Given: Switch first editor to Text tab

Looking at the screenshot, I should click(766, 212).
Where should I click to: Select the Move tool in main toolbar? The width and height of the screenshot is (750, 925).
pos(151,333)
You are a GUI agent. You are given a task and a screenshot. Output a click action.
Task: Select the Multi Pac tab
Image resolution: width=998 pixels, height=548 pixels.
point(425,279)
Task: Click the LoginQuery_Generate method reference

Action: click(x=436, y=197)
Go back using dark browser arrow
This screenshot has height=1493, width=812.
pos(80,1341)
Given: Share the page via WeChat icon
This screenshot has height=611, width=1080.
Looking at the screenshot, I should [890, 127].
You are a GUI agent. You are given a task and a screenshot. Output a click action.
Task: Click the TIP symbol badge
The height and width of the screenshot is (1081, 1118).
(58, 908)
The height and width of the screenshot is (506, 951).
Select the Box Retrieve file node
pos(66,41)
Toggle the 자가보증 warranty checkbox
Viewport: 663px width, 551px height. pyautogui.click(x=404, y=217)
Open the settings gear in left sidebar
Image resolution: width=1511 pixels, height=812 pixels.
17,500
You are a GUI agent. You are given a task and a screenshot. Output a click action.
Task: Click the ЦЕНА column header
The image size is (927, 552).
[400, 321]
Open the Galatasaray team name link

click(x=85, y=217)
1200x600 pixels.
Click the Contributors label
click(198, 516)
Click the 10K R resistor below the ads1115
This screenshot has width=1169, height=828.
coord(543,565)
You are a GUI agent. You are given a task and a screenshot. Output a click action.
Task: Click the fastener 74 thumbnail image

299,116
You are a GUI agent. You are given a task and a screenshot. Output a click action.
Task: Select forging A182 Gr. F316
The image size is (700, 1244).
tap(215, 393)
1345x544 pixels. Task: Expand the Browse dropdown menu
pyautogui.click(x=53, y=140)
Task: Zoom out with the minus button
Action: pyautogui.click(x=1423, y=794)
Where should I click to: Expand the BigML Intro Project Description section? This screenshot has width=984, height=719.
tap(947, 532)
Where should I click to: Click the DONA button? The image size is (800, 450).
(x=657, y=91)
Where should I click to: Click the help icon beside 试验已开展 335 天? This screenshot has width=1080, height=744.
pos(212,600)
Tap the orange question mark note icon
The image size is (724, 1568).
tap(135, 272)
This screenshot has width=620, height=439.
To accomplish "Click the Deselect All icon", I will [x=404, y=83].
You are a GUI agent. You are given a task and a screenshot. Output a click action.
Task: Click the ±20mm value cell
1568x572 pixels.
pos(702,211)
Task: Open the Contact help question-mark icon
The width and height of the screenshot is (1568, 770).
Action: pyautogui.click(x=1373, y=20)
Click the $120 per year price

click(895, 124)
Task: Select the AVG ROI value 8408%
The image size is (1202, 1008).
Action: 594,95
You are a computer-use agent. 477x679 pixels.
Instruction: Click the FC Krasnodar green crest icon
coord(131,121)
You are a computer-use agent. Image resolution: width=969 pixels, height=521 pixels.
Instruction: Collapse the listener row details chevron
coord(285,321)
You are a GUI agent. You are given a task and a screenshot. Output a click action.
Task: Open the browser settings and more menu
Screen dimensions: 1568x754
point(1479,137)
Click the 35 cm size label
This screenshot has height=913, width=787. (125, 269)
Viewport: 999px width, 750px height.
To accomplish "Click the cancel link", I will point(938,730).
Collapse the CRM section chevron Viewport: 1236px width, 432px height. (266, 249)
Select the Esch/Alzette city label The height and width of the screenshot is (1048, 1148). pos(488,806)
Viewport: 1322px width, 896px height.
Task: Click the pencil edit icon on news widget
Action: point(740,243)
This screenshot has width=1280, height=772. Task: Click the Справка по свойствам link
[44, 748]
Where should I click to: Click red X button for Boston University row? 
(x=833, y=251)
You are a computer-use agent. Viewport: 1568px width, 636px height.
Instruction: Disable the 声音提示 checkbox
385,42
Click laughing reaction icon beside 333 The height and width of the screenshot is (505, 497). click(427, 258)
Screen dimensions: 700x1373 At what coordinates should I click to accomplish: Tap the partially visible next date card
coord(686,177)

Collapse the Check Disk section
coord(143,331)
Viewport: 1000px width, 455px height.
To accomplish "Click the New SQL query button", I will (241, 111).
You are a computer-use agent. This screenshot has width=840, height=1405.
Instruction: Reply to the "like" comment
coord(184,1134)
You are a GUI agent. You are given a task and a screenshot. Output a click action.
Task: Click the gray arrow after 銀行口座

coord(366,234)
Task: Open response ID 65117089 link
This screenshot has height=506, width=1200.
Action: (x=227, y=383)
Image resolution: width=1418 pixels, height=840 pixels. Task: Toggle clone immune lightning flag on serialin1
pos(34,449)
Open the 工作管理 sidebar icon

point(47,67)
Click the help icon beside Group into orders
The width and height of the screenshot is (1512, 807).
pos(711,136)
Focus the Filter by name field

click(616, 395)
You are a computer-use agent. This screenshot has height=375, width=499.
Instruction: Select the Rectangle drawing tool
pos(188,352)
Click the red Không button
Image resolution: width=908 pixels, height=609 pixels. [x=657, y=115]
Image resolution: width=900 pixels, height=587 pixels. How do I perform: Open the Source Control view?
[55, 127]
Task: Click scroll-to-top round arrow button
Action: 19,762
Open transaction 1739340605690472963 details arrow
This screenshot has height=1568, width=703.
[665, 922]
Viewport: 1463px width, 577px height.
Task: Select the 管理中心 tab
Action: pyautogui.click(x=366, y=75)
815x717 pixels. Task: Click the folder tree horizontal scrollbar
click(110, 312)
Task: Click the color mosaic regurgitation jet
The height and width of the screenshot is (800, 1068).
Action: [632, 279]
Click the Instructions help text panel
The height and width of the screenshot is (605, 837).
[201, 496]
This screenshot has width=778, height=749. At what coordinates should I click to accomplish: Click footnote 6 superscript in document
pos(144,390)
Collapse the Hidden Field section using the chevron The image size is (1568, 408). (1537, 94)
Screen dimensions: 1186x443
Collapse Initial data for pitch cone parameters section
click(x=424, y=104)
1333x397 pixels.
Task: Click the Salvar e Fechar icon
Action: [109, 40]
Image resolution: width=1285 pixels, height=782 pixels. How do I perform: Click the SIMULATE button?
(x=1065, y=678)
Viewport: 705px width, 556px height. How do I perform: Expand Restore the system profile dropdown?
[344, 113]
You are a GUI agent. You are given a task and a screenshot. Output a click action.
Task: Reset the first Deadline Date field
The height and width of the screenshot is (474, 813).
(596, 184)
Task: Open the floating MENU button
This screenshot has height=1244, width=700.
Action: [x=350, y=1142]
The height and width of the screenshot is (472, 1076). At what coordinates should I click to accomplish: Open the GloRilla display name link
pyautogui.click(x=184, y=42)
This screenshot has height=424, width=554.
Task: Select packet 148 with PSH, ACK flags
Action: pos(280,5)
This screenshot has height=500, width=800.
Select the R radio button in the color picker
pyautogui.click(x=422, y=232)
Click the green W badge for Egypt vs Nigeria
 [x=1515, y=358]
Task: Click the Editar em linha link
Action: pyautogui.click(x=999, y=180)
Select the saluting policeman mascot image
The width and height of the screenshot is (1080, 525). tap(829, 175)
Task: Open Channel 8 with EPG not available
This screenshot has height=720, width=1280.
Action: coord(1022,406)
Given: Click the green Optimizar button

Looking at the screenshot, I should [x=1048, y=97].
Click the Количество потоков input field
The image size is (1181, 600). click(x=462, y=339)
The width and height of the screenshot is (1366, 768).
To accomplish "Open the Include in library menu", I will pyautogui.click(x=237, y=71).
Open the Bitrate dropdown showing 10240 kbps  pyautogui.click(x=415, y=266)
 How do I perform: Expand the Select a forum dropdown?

______

§ Problem: Every line that contains "settings" should be copied out of the data.

§ Solution for this exercise:
Open the settings gear in left sidebar
Task: Open the browser settings and more menu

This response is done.